SUPPLIED INFORMATION
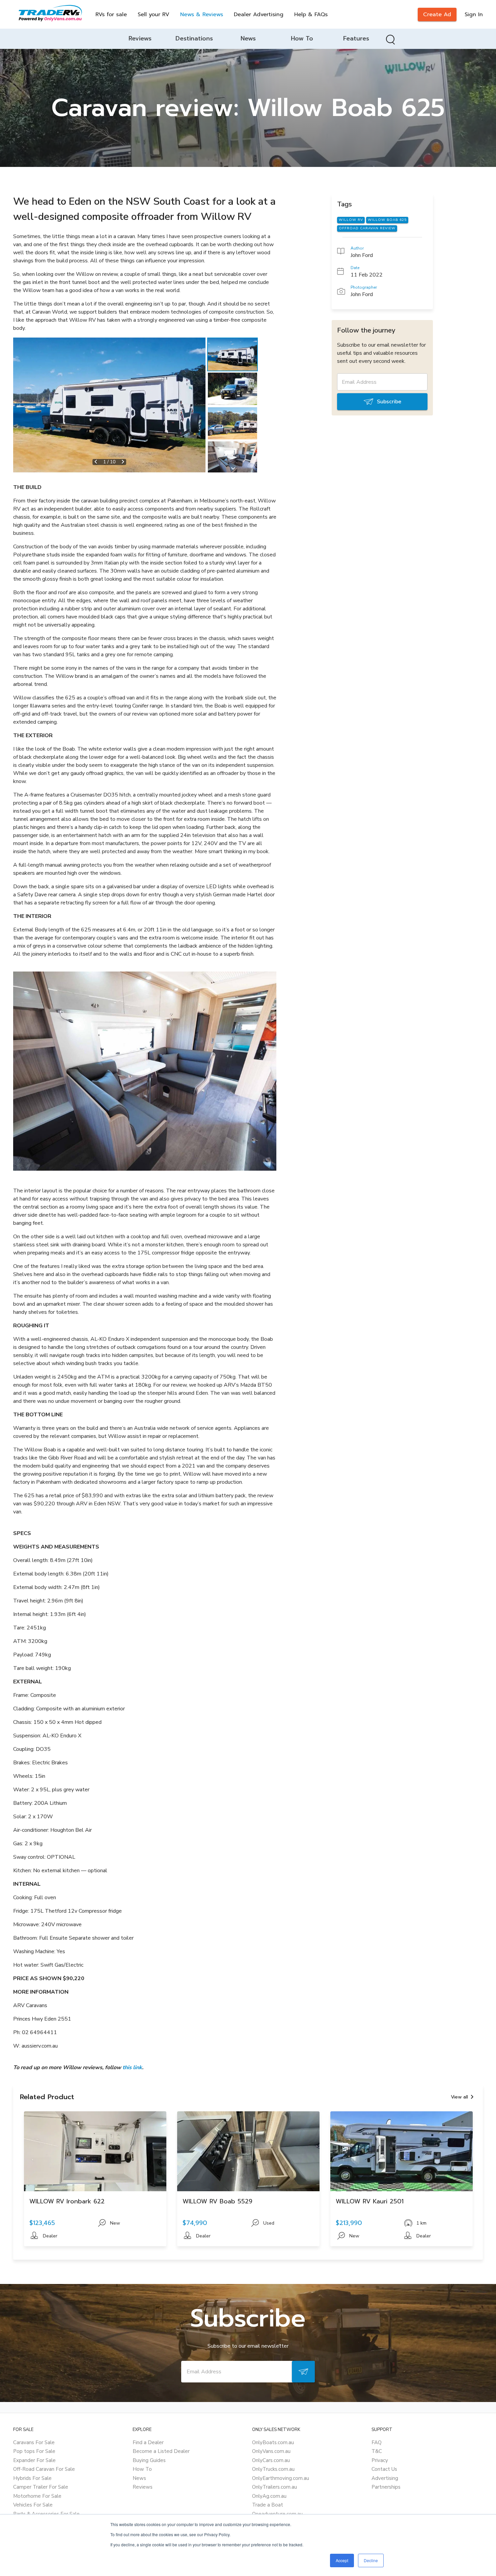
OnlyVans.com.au (271, 2451)
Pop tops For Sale (34, 2451)
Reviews (143, 2487)
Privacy (379, 2460)
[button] (109, 405)
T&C (376, 2451)
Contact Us (384, 2469)
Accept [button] (342, 2560)
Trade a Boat (267, 2504)
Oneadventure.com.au (277, 2514)
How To (142, 2469)
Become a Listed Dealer (161, 2451)
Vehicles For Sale (33, 2504)
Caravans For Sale (34, 2442)
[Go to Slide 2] (232, 389)
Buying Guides (149, 2460)
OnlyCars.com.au (271, 2460)
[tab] (140, 39)
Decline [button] (371, 2560)
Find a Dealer (148, 2442)
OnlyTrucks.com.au (273, 2469)
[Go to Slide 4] (232, 457)
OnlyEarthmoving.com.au (280, 2478)
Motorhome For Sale (37, 2496)
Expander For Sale (34, 2460)
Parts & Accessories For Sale (46, 2514)
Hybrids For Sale (32, 2478)
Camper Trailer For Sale (40, 2487)
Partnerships (386, 2487)
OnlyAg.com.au (269, 2496)
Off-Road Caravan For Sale (44, 2469)
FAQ (376, 2442)
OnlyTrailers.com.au (274, 2487)
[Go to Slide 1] (232, 354)
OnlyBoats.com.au (273, 2442)
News (139, 2478)
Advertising (384, 2478)
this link (132, 2067)
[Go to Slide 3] (232, 423)
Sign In (474, 14)
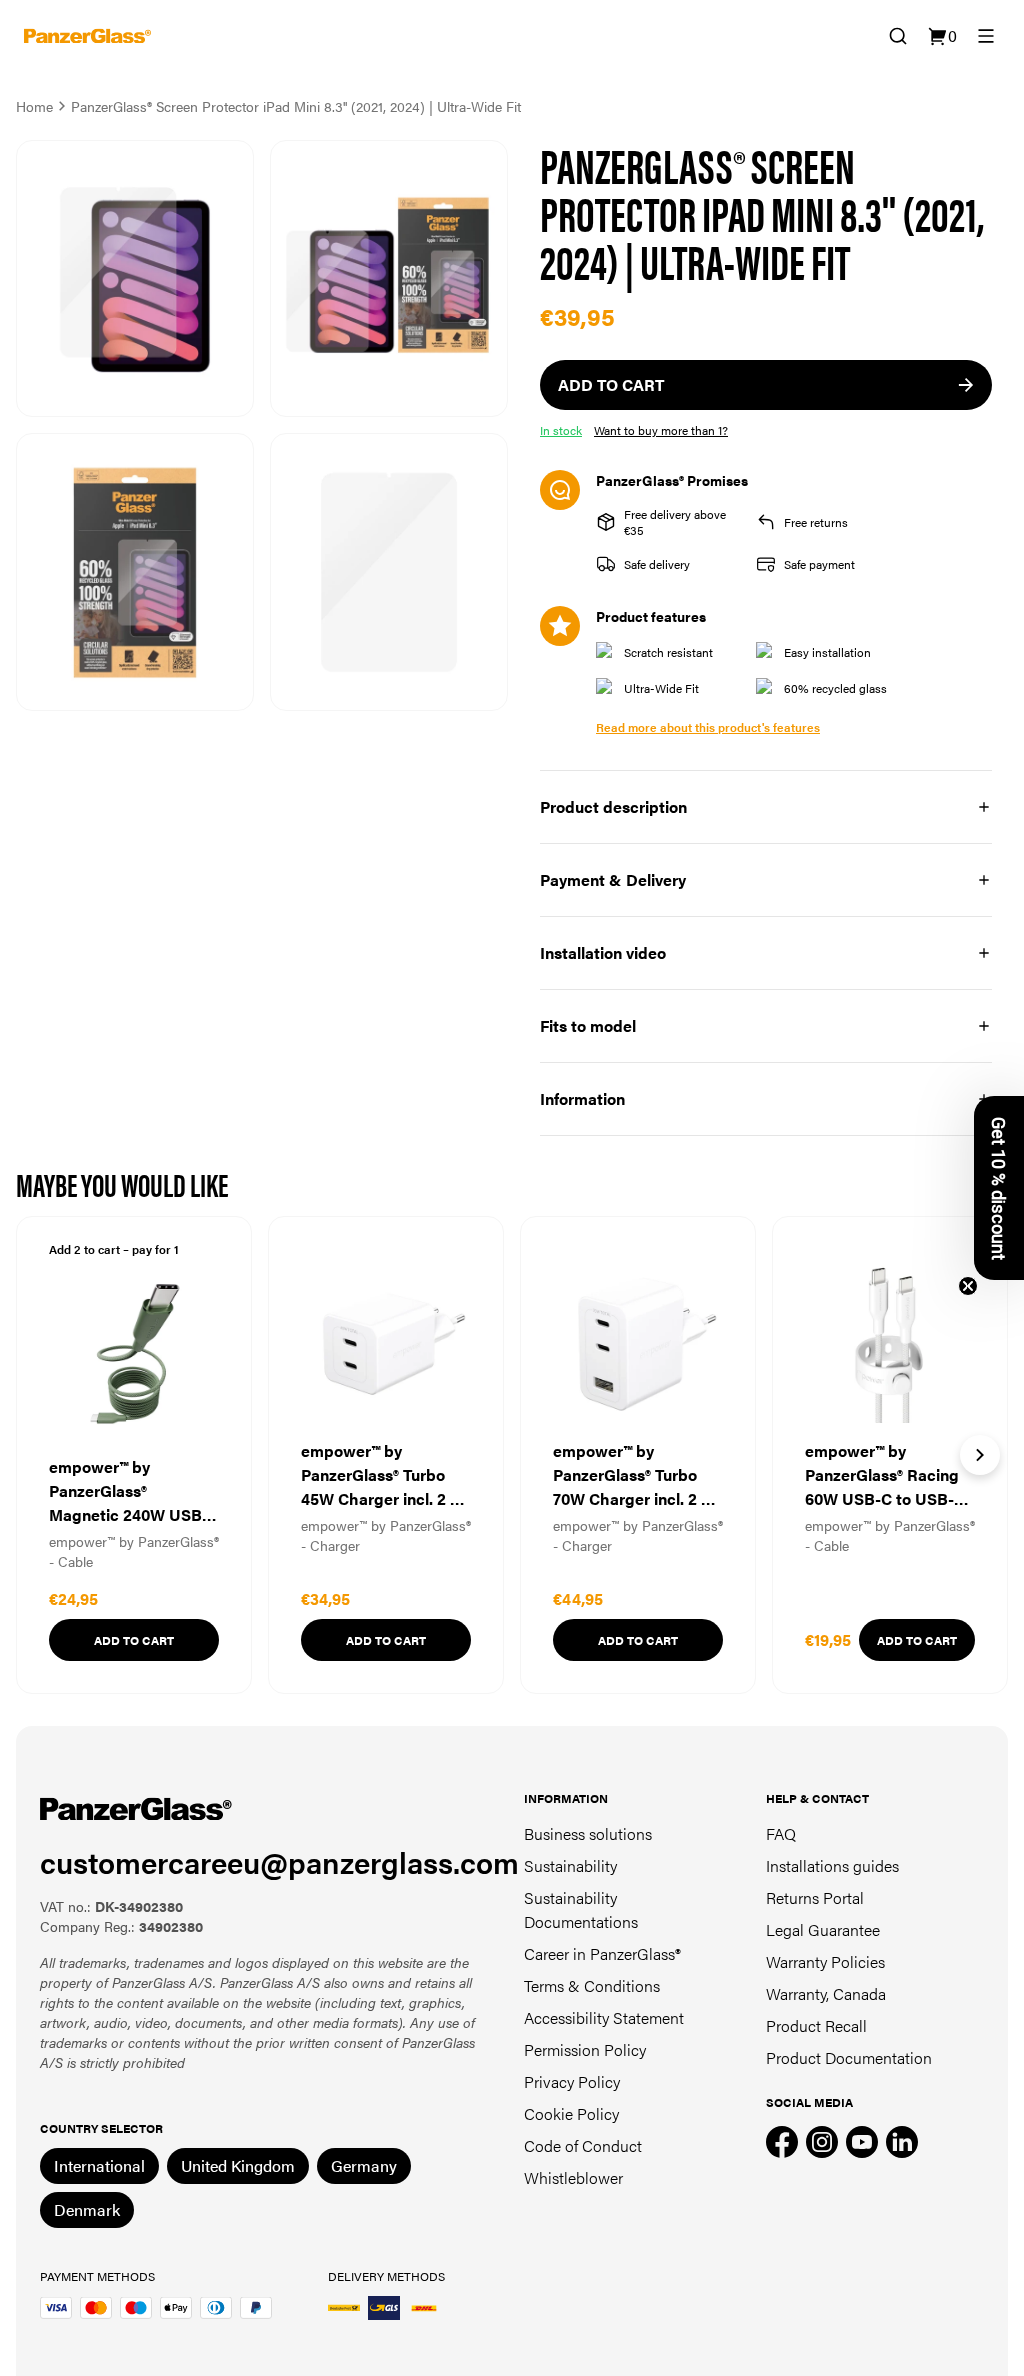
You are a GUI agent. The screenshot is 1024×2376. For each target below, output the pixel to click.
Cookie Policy (571, 2113)
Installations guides (832, 1865)
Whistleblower (573, 2177)
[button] (999, 1188)
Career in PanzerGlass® (602, 1953)
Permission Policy (585, 2049)
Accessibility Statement (604, 2017)
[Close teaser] (968, 1286)
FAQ (781, 1833)
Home (34, 106)
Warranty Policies (825, 1961)
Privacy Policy (572, 2081)
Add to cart (134, 1640)
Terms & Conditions (592, 1985)
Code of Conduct (583, 2145)
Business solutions (588, 1833)
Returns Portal (815, 1897)
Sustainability (570, 1865)
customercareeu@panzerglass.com (279, 1861)
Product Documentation (849, 2057)
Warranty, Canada (826, 1993)
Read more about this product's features (708, 727)
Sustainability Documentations (581, 1909)
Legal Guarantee (823, 1929)
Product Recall (816, 2025)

DIRECTIONS FOR THIS TASK
Repeat exactly and only the lines from the start of the data above through the line that holds "Expander For Sale (34, 2460)", inclusive. Pictures do not belong in the copy.

EXERCISE RESPONSE
OnlyVans.com.au (271, 2451)
Pop tops For Sale (34, 2451)
Reviews (143, 2487)
Privacy (379, 2460)
[button] (109, 405)
T&C (376, 2451)
Contact Us (384, 2469)
Accept [button] (342, 2560)
Trade a Boat (267, 2504)
Oneadventure.com.au (277, 2514)
How To (142, 2469)
Become a Listed Dealer (161, 2451)
Vehicles For Sale (33, 2504)
Caravans For Sale (34, 2442)
[Go to Slide 2] (232, 389)
Buying Guides (149, 2460)
OnlyCars.com.au (271, 2460)
[tab] (140, 39)
Decline [button] (371, 2560)
Find a Dealer (148, 2442)
OnlyTrucks.com.au (273, 2469)
[Go to Slide 4] (232, 457)
OnlyEarthmoving.com.au (280, 2478)
Motorhome For Sale (37, 2496)
Expander For Sale (34, 2460)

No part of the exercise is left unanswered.